"You don't need to know. You can't know." That's what Kathy Norris, a 60-year-old grandmother of eight, was told when she tried to ask court officials why, the day before, federal agents had subjected her home to a furious search.First, why does Fish and Wildlife Service have a SWAT team. Second, why are SWAT Members conducting a search of a private home against someone who must be so dangers that they cultivate orchids? Third, the story doesn't say if the search was conducted with a warrant (I certainly hope it was, but that is not clear). Fourth, why is it only now that Congress is conducting hearing on the growth of federal criminal statutes.
The agents who spent half a day ransacking Mrs. Norris' longtime home in Spring, Texas, answered no questions while they emptied file cabinets, pulled books off shelves, rifled through drawers and closets, and threw the contents on the floor.
The six agents, wearing SWAT gear and carrying weapons, were with - get this- the U.S. Fish and Wildlife Service.
Kathy and George Norris lived under the specter of a covert government investigation for almost six months before the government unsealed a secret indictment and revealed why the Fish and Wildlife Service had treated their family home as if it were a training base for suspected terrorists. Orchids.
That's right. Orchids.
By March 2004, federal prosecutors were well on their way to turning 66-year-old retiree George Norris into an inmate in a federal penitentiary - based on his home-based business of cultivating, importing and selling orchids.
Mrs. Norris testified before the House Judiciary subcommittee on crime this summer. The hearing's topic: the rapid and dangerous expansion of federal criminal law, an expansion that is often unprincipled and highly partisan.

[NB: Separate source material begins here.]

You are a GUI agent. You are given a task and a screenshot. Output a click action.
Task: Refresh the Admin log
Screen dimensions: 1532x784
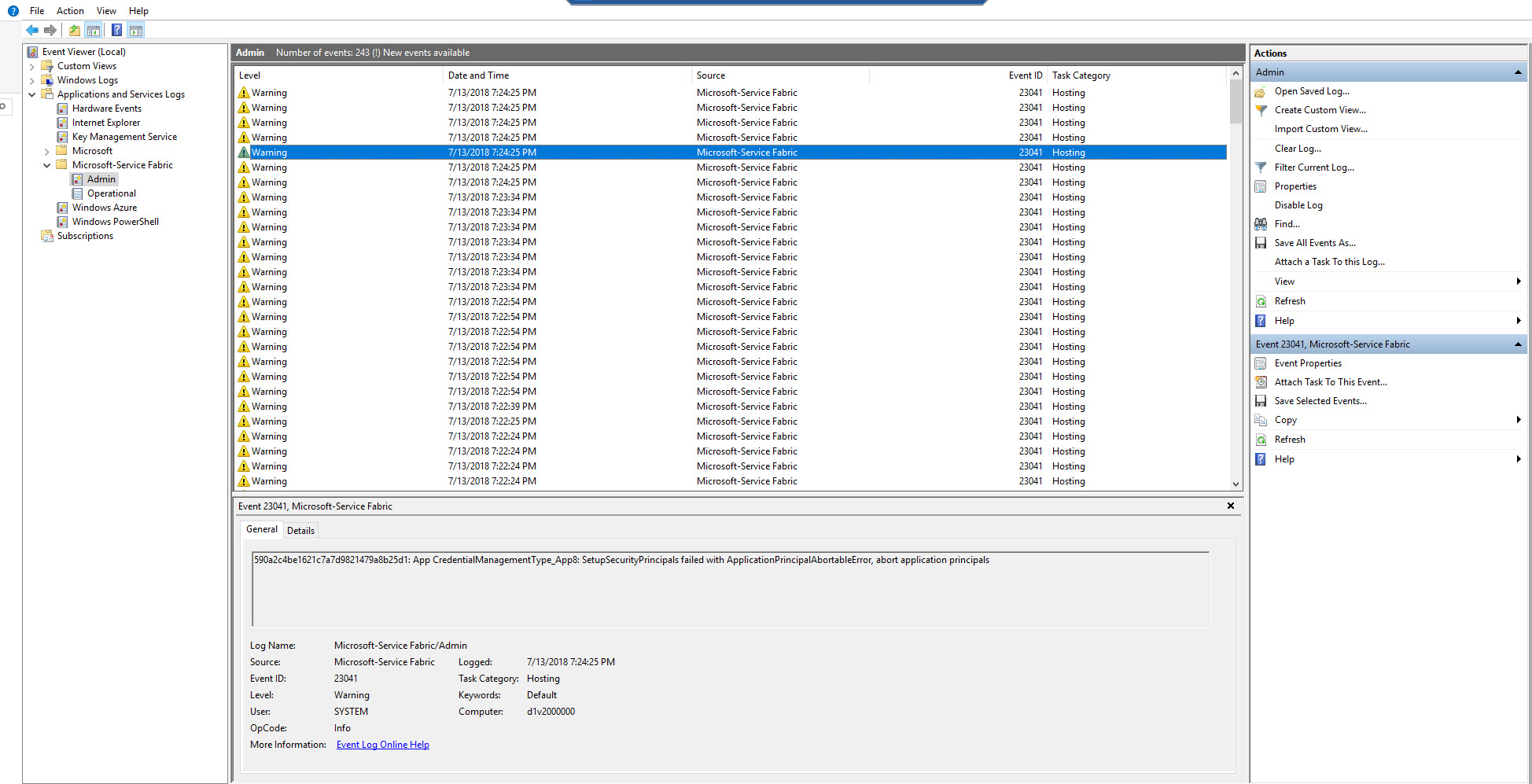[1261, 300]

Chairman Robert C. Scott, Virginia Democrat, and ranking member Louie Gohmert, Texas Republican, conducted a truly bipartisan hearing (a D.C. rarity this year).
These two leaders have begun giving voice to the increasing number of experts who worry about "overcriminalization." Astronomical numbers of federal criminal laws lack specifics, can apply to almost anyone and fail to protect innocents by requiring substantial proof that an accused person acted with actual criminal intent.
The problem with overcriminalization is not that we have more criminals, but that so many regulations created and implemented by federal agencies, acting under poorly ceded Congressional delegation now carry criminal penalties for what could best be considered oversights or at worst misunderstandings of the law.
Some criminal laws are easy to understand and to be frank, commons sense. We know we are not supposed to steal, kill or drive a motor vehicle under the influence. It is not just that these actions are criminal by our standards, it is that they are easy to understand. But too many regulations means that the average guy on the street can't possibly know what is criminal and what is not when complying with regulations. The fact that someone can go to federal prison for two years because his paperwork was improper is ludicrous on its face.
But that it happens tells me that we have too many laws on teh books and not enough Congressional oversight. When a regulation is proposed by a federal agency, it must go through a notice and comment period and then must be sent to Congress for final approval. Take a single day out of the Federal Register and you will find dozens of proposed regulations for dozens of agencies. There is no way for Congress to examine and consider these regulations, so for the most part they get a rubber stamp. Lo and behold, a federal criminal regulation is put in place and Congress didn't really pay attention.
Add to it the fact that, as we have learned, Congress doesn't read all of the bills they create, let alone all the regulations that are passed pursuant to a law they passed. If Congress can't be bothered to read its own work product, can we really expect Congress to read the work product of federal agencies.